I have been trying desperately to get into the "Christmas Spirit", but for whatever reason it hasn't been easy this year.
So far I think one of my favorite Christmas activities this year was Christmas caroling.
The Dude absolutely loved it, and I loved watching him.
He sang so seriously, with his mouth a perfect "o" during the Gloria part of Angels We have Heard on High. Swaying in usual carried-away-by-the-music fashion, especially to what he referred to as "his song", Silent Night. I could just eat him up.
Greystoke was a little in awe of the whole thing, but he was glad to be in the arms of his Papa.
With one stop to see Santa.
As usual, the older boys refused to come anywhere near Santa. Like frightened wild animals, they darted forward, grabbed their candy canes, and backed quickly out of the room.
Greystoke didn't get off so easily.
|This would have been the best picture ever but something was on my lens....|
364 days of the year I embrace the noise and the chaos and the fun of being a mom of 3 boys. But 1 day a year, I would like to be totally alone. I am really going to try to make that happen.
Sally's children are grown, and she likes to talk about how well they turned out, and how that is because she was so intentional in parenting them.
But there is a cynical part of me that knows that sometimes you can parent children to the best of your ability, and they will still choose their own way. And sometimes I want to tell her that.
And to be honest, as much as I would like a peaceful dinner, that is a pipe dream in my house. In my house, JT only eats with us about once a week because he is either at work or Trinity Fitness. It is me and 3 boys with our broken table, and barely enough chairs, and an oldest little boy who complains about everything I give him unless it is buttery pasta. I have to remind them 30 times to use their silverware and remember to sit down in their seats, and not to shout, and by the time it is all over my nerves feel completely shot and I wonder what is so great about a family meal.
Sister time helped a lot too.
Over the years we have developed quite a system for it.
He is only happy sitting at home playing Legos.
He is in the process of having testing done by a private psychologist and I am hoping more formal recommendations will get through to the teacher.
He passed the initial gifted screening, but has a more extended test in February. He also completed his IQ testing with the psychologist. He said they asked him to draw a tree and he drew a trapezoid and said the tree had been cut down.

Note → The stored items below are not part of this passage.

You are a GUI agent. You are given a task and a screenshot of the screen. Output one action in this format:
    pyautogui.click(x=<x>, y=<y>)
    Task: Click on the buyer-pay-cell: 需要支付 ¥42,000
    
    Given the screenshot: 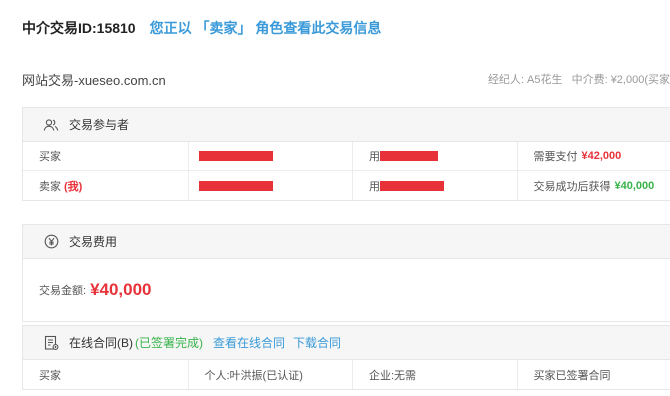 What is the action you would take?
    pyautogui.click(x=594, y=156)
     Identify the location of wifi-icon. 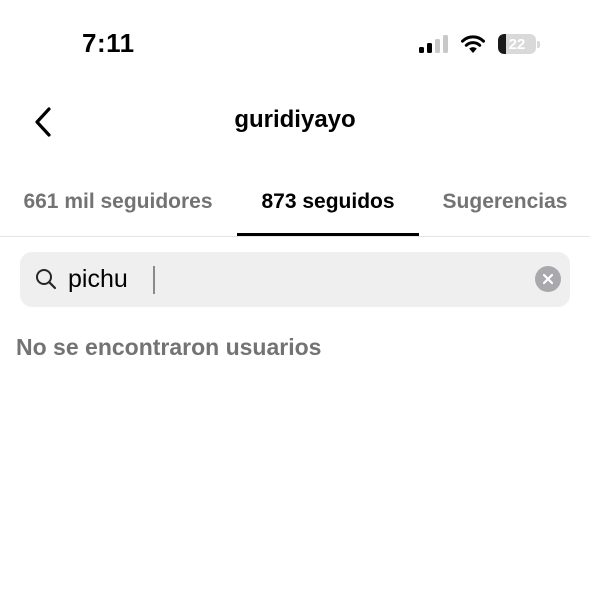
(473, 44).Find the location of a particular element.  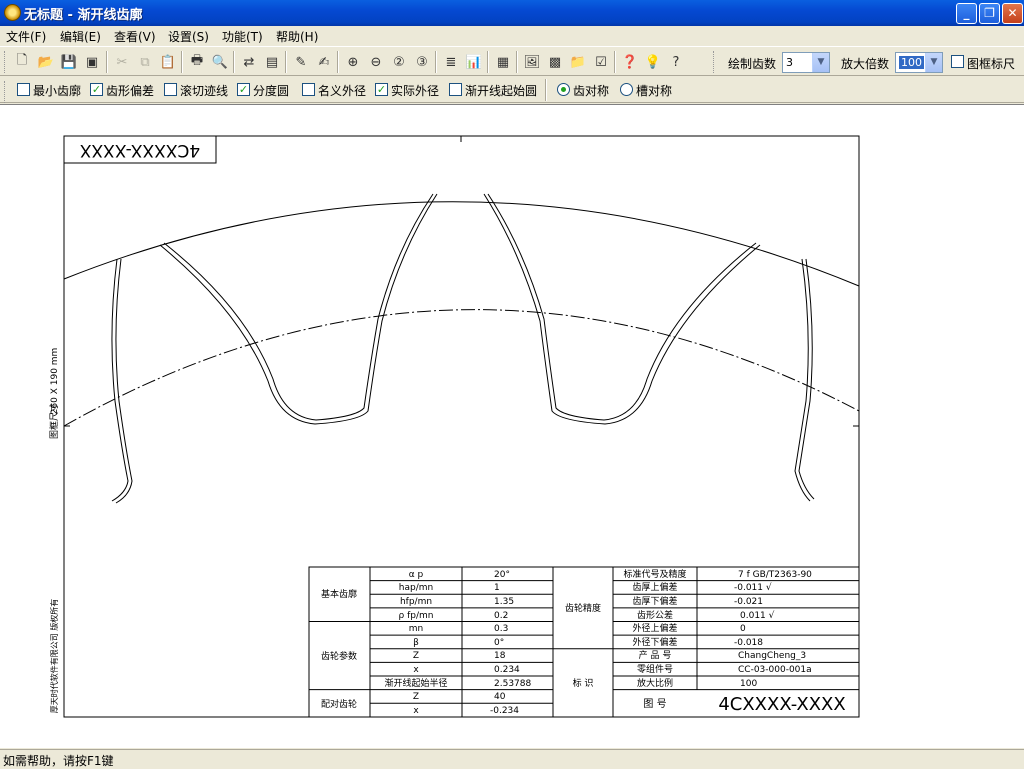

nominal-od-checkbox is located at coordinates (308, 90).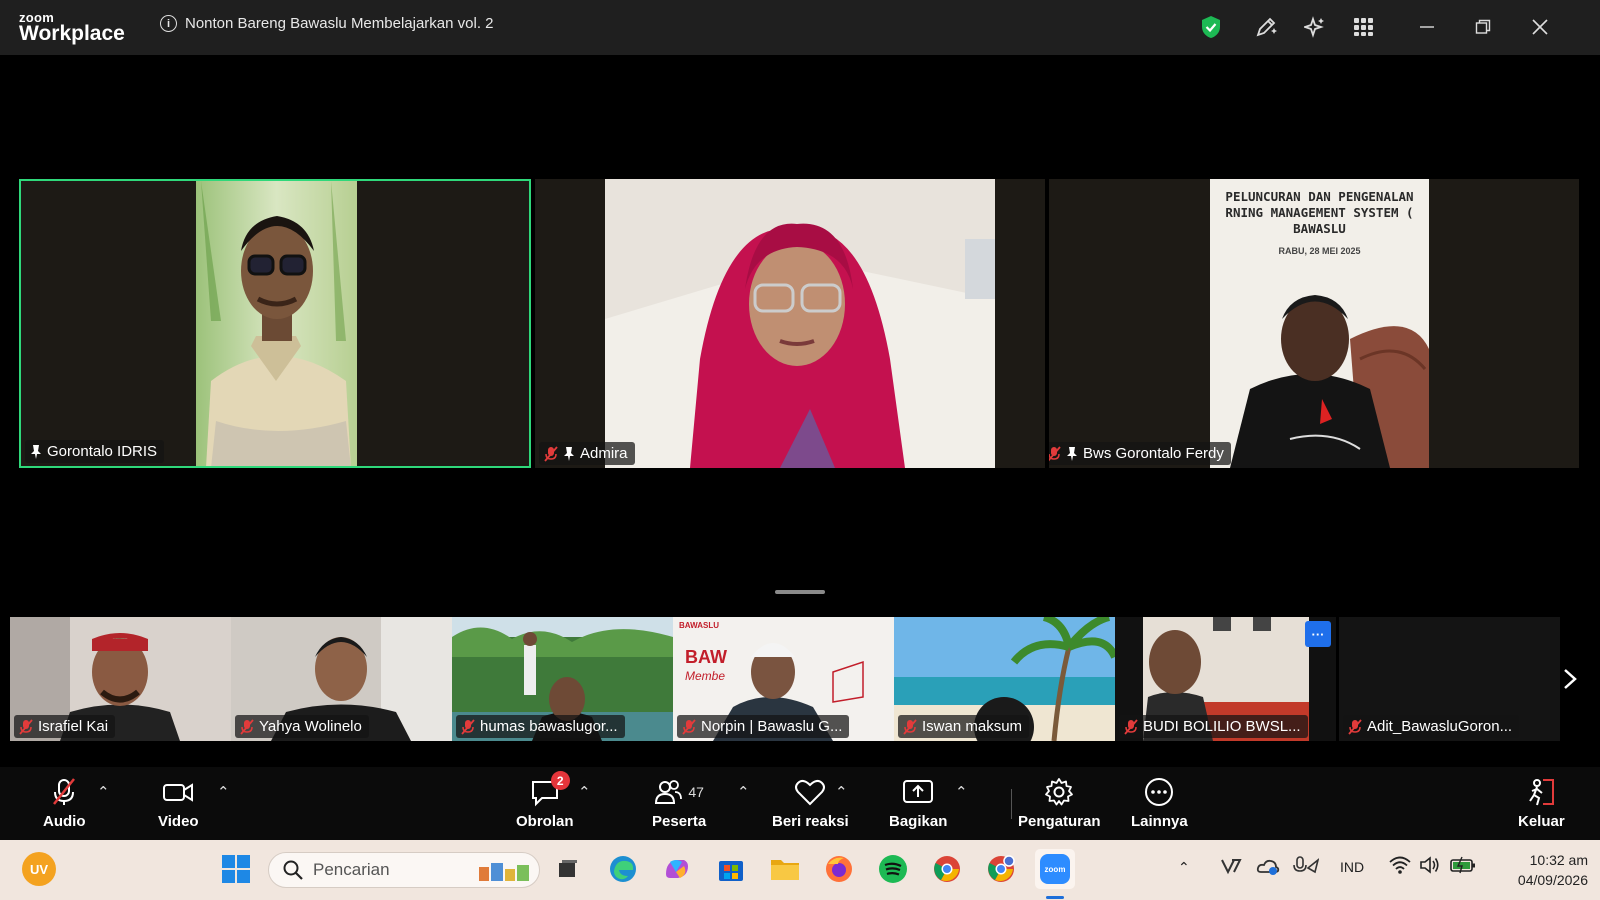 The image size is (1600, 900). I want to click on active-app-indicator, so click(1055, 898).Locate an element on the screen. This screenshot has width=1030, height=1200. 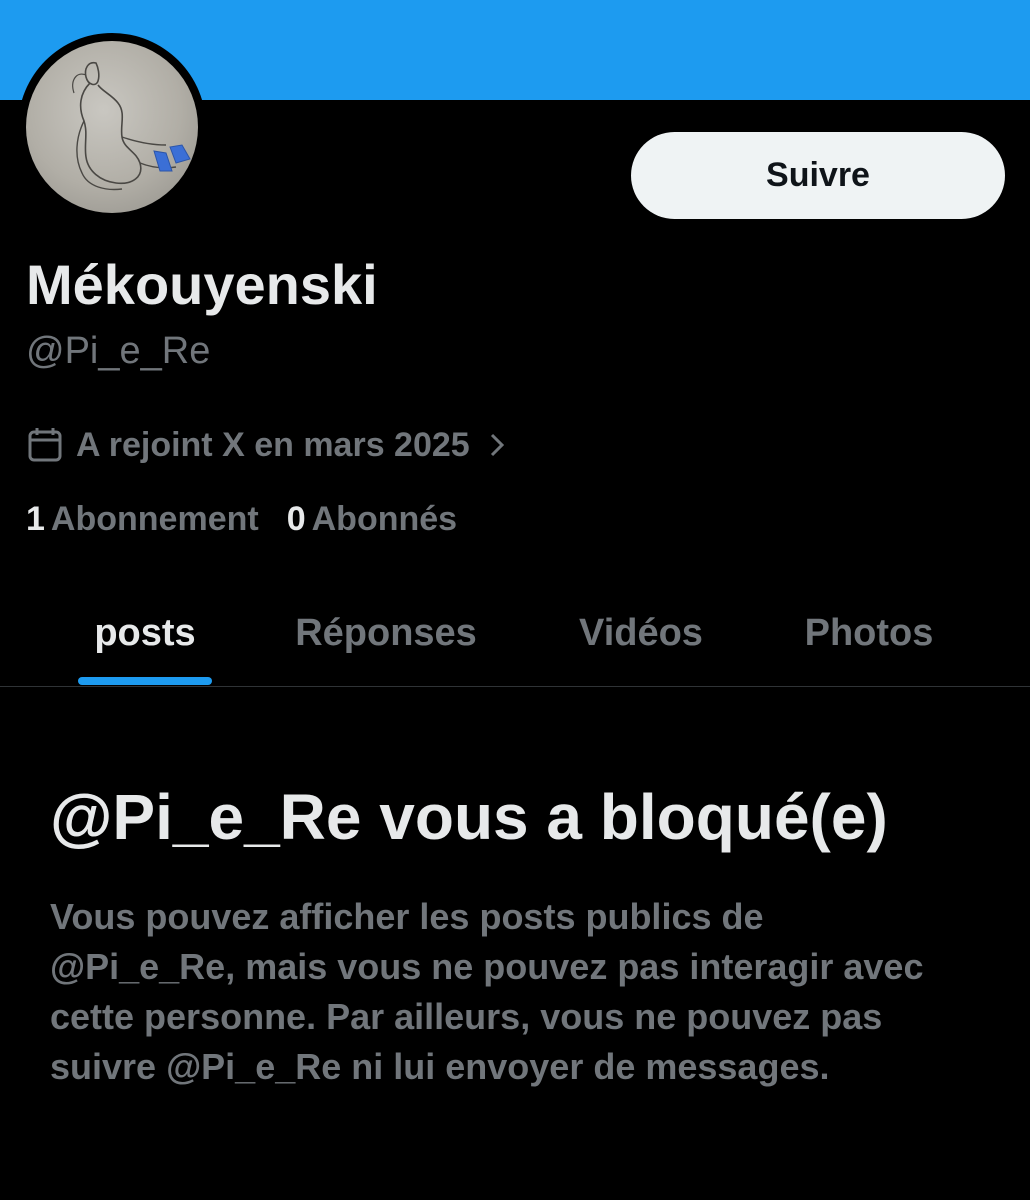
blocked-title: @Pi_e_Re vous a bloqué(e) is located at coordinates (469, 817).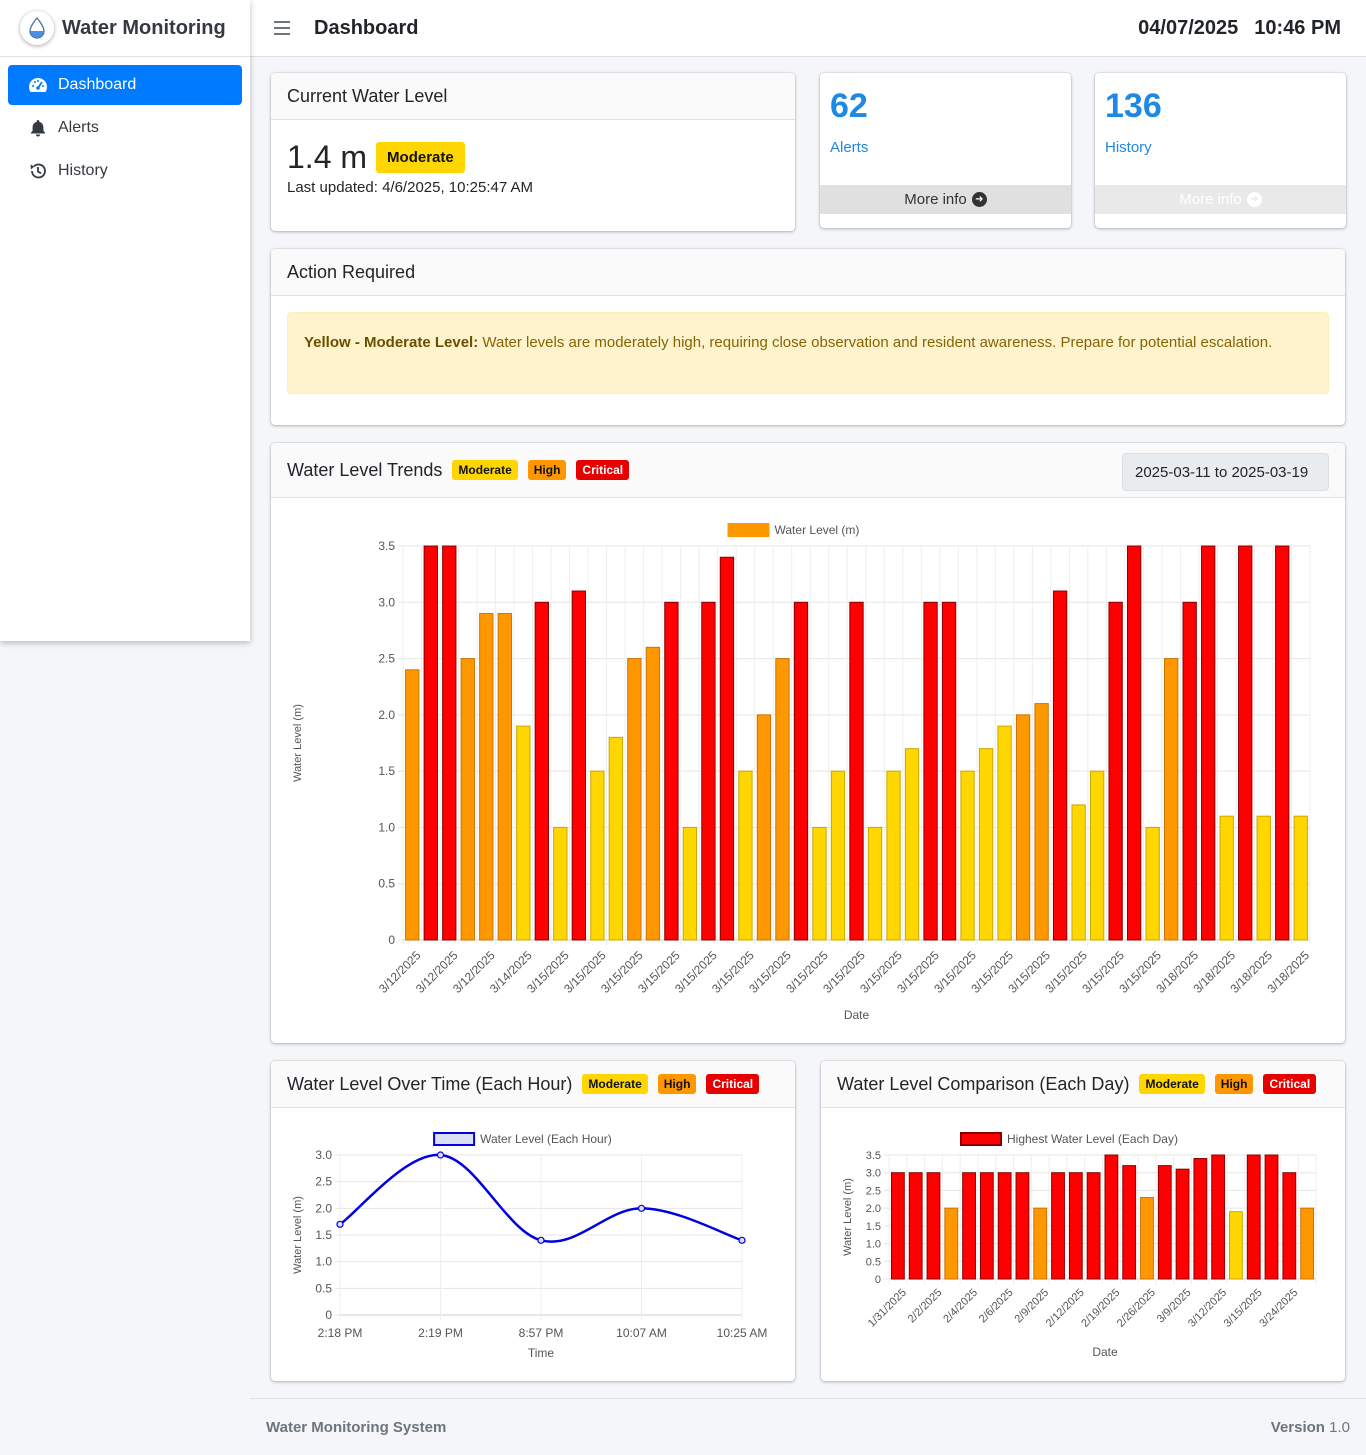 The image size is (1366, 1455). What do you see at coordinates (1092, 1139) in the screenshot?
I see `legend-label: Highest Water Level (Each Day)` at bounding box center [1092, 1139].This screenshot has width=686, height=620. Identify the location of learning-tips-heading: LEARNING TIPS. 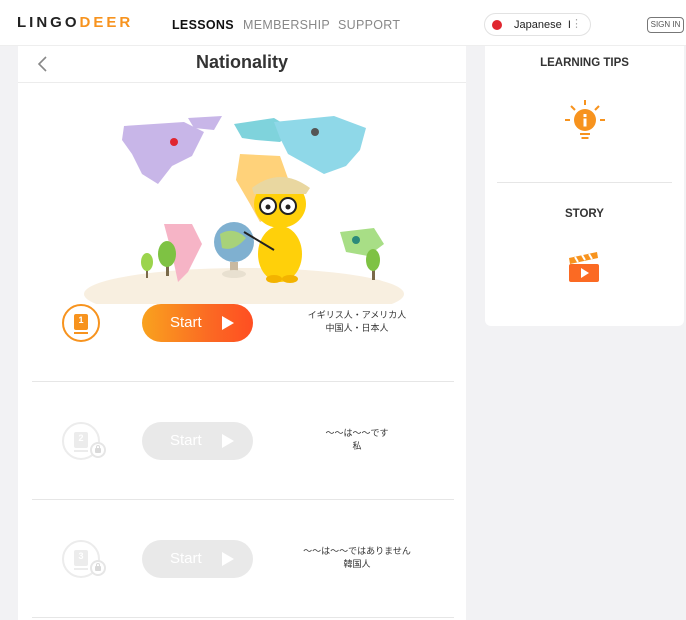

I wonder if he loses or gains points for that?
I love this boy.
He is so unique and beautiful and has so much potential. And that is why I am not willing to let him flounder through it alone. This is only the beginning of what will be a long road for him. The pressures of life will increase, but so will his ability to manage it. But I believe in being proactive.
I was, quite honestly, a negative child too. I spiraled down quickly and became hopeless. And there are days I still struggle like anyone else. But I believe all those struggles I had as a child are what helped me become an overcomer today, and I have that hope for him. But I don't think you can get there without facing it, and I also don't think you can get there without a lot of deep dark days.
It is one of the first of many times that I have to help him the best I can and then place him in the hands of the Father who loves him more than I do. He has good plans for him, I know that.
I ran into last year's teacher a couple days ago and she asked how he was doing. When I told her, she said "Oh poor Aquaman! He is such a brilliant little boy", and I could have hugged her. My mom heart needed to hear that. Not "he's fine. He'll get through it." Not, "he's a total mess."
Just, he's a brilliant boy who is hurting right now.
He's a diamond in the rough.
And now we head out into our Sunday. JT has the day off, but he'll need to sleep a while since he worked from 9 am to 2 am yesterday...luckily our church has a 1 pm service today.
Off to breathe in the magic.
I was watching one of my favorite childhood Christmas movies with the boys yesterday, and I found myself getting tears in my eyes at the magic of Santa. I laughed at myself for a moment until I thought about it and realized that the reason the world is so captivated by Santa is because we all need to believe in something bigger than ourselves, something beautiful, and someone who loves us generously and wants to bless us.
My kids can't really get into Santa because I have always told them that he is just fun to pretend, but they don't see the point.
But the real story of Christmas is so much more beautiful and magical anyway.
Not a a fat man dressed in a creepy suit sneaking into our houses if his elves report that we have been mostly nice all year.
But a baby wrapped in cloths sneaking into our hearts because we have nothing nice inside of us on our own and He wants to save us.
That's the Christmas magic I'll be holding onto this week.